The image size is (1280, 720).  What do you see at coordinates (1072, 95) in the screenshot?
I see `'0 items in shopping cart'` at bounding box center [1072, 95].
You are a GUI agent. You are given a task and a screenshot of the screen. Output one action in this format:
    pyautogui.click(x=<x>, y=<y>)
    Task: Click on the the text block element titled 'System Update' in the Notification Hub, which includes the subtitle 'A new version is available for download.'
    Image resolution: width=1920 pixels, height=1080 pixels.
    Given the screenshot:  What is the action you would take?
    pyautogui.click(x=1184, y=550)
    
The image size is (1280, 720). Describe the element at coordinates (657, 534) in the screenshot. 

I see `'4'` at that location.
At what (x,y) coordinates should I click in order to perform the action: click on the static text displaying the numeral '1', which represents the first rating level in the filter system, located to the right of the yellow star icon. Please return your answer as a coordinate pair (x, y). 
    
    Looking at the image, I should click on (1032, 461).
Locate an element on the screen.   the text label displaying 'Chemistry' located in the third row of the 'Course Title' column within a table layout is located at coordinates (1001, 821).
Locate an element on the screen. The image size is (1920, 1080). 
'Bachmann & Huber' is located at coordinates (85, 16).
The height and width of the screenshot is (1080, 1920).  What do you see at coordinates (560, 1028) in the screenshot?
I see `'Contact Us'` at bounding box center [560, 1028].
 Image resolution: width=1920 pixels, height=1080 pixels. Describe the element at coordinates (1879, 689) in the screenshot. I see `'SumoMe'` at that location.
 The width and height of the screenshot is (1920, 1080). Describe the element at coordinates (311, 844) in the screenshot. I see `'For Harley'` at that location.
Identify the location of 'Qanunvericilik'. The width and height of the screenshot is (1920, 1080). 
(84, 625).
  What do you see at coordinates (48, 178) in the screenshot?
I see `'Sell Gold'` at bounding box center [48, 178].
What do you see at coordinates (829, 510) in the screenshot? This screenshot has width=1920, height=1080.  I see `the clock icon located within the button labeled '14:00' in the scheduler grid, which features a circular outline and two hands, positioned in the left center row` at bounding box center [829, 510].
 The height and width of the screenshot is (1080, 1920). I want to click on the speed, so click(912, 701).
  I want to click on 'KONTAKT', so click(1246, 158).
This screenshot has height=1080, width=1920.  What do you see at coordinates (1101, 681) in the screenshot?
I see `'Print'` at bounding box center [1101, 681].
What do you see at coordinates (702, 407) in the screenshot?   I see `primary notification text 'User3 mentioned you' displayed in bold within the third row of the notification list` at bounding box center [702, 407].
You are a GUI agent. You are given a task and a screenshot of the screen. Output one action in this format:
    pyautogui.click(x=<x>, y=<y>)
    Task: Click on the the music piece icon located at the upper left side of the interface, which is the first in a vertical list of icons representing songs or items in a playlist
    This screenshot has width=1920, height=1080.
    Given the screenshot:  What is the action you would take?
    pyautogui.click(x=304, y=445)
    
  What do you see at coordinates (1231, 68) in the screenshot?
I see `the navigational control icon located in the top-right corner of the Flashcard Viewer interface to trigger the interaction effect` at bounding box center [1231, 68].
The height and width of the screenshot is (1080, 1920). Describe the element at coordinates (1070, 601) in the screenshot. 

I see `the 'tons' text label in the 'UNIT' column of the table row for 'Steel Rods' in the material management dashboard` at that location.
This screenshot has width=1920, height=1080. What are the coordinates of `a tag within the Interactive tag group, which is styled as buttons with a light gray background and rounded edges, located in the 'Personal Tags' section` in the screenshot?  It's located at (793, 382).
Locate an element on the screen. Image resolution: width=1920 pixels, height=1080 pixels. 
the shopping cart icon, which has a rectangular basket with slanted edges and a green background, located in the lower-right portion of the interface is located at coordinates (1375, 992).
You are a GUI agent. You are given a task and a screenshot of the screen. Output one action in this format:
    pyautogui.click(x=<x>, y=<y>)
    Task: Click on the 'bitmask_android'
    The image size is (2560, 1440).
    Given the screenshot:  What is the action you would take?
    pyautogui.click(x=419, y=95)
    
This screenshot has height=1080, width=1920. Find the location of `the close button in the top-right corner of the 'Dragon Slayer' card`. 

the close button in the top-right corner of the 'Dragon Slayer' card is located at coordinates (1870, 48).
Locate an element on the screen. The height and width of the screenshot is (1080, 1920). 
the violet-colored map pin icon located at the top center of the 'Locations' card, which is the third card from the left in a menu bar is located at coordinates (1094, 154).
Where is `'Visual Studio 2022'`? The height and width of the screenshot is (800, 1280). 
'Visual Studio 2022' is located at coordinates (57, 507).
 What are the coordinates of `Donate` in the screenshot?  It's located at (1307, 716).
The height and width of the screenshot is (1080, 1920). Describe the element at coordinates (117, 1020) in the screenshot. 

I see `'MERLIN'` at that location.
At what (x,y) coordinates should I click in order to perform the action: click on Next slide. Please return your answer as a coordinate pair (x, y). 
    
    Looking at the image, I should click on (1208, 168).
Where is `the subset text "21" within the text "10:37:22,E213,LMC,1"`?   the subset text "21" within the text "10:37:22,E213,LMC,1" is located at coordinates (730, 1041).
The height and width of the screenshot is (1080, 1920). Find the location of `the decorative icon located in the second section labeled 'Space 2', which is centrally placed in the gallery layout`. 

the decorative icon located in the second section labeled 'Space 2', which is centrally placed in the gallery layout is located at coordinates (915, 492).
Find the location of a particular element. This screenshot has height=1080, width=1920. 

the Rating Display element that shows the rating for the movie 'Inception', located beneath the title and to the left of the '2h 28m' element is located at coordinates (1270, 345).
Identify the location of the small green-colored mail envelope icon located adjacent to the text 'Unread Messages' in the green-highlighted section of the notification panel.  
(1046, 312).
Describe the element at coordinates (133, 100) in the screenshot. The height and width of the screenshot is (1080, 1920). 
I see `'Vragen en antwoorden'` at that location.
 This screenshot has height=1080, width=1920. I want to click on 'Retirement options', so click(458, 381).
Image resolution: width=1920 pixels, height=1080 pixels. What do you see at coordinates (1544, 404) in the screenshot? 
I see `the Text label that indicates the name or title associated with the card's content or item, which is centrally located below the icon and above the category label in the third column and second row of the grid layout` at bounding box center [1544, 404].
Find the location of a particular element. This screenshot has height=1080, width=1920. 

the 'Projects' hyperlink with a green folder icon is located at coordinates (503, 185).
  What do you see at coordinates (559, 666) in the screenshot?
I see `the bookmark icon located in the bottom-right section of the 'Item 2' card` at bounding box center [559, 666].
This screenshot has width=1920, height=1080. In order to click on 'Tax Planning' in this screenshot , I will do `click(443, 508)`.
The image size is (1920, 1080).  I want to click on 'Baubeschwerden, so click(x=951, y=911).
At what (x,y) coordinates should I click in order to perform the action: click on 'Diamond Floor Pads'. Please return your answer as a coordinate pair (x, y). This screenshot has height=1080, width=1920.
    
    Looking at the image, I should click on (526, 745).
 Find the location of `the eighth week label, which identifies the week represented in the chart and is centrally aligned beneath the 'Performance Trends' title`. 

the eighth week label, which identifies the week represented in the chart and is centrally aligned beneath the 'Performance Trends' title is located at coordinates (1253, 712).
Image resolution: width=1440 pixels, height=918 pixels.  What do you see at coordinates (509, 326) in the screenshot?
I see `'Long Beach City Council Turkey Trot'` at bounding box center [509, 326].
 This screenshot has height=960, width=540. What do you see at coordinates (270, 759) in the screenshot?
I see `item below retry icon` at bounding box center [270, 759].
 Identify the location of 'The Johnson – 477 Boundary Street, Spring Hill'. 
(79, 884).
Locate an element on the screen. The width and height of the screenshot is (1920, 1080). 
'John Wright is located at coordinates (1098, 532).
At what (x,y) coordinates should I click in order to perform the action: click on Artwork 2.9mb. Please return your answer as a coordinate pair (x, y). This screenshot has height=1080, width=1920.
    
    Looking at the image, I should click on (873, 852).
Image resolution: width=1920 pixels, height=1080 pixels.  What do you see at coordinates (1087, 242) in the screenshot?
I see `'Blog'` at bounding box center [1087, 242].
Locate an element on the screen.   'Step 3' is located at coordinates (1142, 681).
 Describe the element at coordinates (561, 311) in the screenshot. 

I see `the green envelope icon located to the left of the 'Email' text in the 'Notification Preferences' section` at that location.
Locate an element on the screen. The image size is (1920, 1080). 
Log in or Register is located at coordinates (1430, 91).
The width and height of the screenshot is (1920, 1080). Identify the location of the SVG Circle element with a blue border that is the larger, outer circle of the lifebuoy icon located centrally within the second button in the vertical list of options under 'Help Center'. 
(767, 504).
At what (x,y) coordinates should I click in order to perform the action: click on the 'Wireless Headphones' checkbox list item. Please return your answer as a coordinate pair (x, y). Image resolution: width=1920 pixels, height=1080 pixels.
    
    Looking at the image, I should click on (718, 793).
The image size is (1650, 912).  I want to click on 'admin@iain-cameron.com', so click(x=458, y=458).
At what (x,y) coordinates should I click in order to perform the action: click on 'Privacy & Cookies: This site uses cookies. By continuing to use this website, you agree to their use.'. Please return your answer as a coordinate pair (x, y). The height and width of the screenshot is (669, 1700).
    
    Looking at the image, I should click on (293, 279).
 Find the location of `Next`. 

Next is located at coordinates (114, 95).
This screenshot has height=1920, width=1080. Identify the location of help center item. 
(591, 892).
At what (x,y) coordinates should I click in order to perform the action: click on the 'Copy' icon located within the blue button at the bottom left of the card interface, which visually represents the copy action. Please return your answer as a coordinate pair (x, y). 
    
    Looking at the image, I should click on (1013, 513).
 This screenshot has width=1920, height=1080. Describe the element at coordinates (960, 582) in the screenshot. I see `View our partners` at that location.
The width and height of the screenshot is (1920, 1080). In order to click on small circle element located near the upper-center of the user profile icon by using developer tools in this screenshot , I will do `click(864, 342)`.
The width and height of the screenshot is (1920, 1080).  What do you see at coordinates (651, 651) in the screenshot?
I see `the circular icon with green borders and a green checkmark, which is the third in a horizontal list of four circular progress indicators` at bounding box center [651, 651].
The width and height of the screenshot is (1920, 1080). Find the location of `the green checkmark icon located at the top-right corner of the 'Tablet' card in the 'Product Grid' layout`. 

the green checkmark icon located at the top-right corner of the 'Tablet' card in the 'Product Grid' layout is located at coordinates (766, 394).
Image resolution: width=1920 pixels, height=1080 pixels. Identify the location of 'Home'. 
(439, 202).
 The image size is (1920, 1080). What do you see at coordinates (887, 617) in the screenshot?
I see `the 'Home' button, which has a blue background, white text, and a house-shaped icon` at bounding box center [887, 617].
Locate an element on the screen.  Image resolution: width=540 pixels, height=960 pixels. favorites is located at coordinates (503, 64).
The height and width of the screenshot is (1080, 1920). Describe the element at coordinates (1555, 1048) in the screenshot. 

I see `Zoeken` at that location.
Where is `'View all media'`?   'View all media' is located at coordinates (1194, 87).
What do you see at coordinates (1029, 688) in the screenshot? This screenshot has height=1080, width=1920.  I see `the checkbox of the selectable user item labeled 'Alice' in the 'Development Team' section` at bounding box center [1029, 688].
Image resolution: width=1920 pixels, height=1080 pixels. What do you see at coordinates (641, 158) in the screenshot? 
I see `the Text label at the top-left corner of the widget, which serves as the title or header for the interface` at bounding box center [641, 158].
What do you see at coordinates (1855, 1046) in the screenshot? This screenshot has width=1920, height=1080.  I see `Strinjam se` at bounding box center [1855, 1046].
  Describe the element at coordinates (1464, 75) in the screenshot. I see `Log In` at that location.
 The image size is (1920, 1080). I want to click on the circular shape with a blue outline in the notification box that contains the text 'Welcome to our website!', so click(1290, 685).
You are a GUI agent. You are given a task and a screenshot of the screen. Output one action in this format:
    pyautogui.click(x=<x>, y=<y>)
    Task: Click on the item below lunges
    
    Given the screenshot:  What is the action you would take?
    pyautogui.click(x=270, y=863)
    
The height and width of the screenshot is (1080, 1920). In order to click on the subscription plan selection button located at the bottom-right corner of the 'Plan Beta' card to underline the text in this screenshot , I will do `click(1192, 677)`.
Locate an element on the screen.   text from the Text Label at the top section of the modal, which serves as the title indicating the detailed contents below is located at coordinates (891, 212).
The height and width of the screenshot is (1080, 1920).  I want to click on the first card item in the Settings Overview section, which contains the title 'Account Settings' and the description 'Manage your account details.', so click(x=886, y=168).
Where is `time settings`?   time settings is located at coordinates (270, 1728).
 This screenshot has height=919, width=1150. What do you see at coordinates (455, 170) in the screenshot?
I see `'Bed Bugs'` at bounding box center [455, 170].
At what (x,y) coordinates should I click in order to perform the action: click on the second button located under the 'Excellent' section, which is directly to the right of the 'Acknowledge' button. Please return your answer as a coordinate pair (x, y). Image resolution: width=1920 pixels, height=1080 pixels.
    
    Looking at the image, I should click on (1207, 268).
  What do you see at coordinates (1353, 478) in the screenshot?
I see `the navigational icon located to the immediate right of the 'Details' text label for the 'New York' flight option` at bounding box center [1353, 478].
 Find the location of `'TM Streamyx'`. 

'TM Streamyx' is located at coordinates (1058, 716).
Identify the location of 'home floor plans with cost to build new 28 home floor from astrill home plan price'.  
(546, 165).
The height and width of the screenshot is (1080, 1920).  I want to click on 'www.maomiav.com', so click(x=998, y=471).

####

* **SET EXERCISE**:
Copy the records verbatim from the line with "Describe the element at coordinates (133, 100)" to the line with "This screenshot has height=1080, width=1920. I", including both of those lines.

* **RESULT OF THIS TASK**:
Describe the element at coordinates (133, 100) in the screenshot. The height and width of the screenshot is (1080, 1920). 
I see `'Vragen en antwoorden'` at that location.
 This screenshot has height=1080, width=1920. I want to click on 'Retirement options', so click(458, 381).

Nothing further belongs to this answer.